State To Hold Public Hearing on WellPoint-Anthem Merger
Officials from the Department of Managed Health Care on Wednesday announced that they will hold a public hearing July 9 on a proposed merger between Indiana-based Anthem and California-based WellPoint Health Networks, despite speculation last month that regulators would approve the deal without hearing testimony, the Los Angeles Times reports. DMHC must sign off on the deal because it issues the license for Blue Cross of California, the largest part of WellPoint's California business. (Lifsher, Los Angeles Times, 6/24). The merger, announced last October, would combine the companies under the name WellPoint and create headquarters in Indianapolis. The combined company would have $27.1 billion in assets, 40,000 employees and 26 million members in 13 states, including California. Assembly Speaker Fabian Nunez (D-Los Angeles) last month formed a special committee to investigate the proposed merger in response to concerns raised by several lawmakers and consumer advocacy groups that DMHC would approve the agreement without a public hearing. State law does not require a hearing, although the state previously has held public hearings on similar mergers. The proposed merger requires approval from Anthem and WellPoint shareholders, as well as from regulators in the states where the combined company would operate. The 10 other states with direct regulatory authority and the federal government have approved the proposal (California Healthline, 6/15). Department of Insurance officials have scheduled for Friday a separate hearing on the merger (Los Angeles Times, 6/24).

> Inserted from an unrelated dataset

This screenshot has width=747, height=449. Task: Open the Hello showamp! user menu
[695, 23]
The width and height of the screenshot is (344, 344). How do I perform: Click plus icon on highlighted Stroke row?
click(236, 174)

Patients' rights groups, officials from the California Public Employees' Retirement System and Insurance Commissioner John Garamendi (D) in recent weeks have raised concerns that the combined company could end coverage of severely ill customers and damage Blue Cross of California's finances by providing some company executives with large compensation packages. A document filed June 8 with DMHC by Anthem showed that WellPoint executives would be eligible for a combined $147 million to $356 million in bonuses or severance payments after the merger is completed. WellPoint executives would receive a combined $147 million in bonuses if the company retains all 293 executives, and if all executives are dismissed within three years, they would receive a combined $356 million in severance payments. In response to concerns, WellPoint spokesperson Ken Ferber said that Anthem would cover the cost of the compensation packages, which according to Ferber would have no effect on operations in California. Anthem and WellPoint shareholders plan to vote on the proposed merger June 28 (California Healthline, 6/10).
DMHC attorney Kevin Donohue said, "We never said we weren't going to hold a public hearing. We said we wanted time to evaluate all the issues." He added, "We've done a deliberative review and now concluded that a public meeting is needed." Ferber said that WellPoint "looks forward to this hearing as the final step in a comprehensive and thorough approval process." Jerry Flanagan of the Foundation for Taxpayer and Consumer Rights said the decision to hold a hearing on the merger is "good news for patients." He added that the decision indicated that regulators responded to public pressure, according to the Times (Los Angeles Times, 6/24).
The WellPoint-Anthem merger represents "the kind of greedy excess that sets an industry's reputation back a decade," a Sacramento Bee editorial states, adding that "perhaps more than a half-billion dollars" of the deal "is extra money for top management." According to the editorial, that money will "come out of the hides of shareholders, or companies that purchase Anthem health insurance, or hospitals that contract with Anthem, or staff or patients." The Bee concludes that Gov. Arnold Schwarzenegger (R) "must insist that these golden parachutes be trimmed way back before this merger goes through" (Sacramento Bee, 6/24).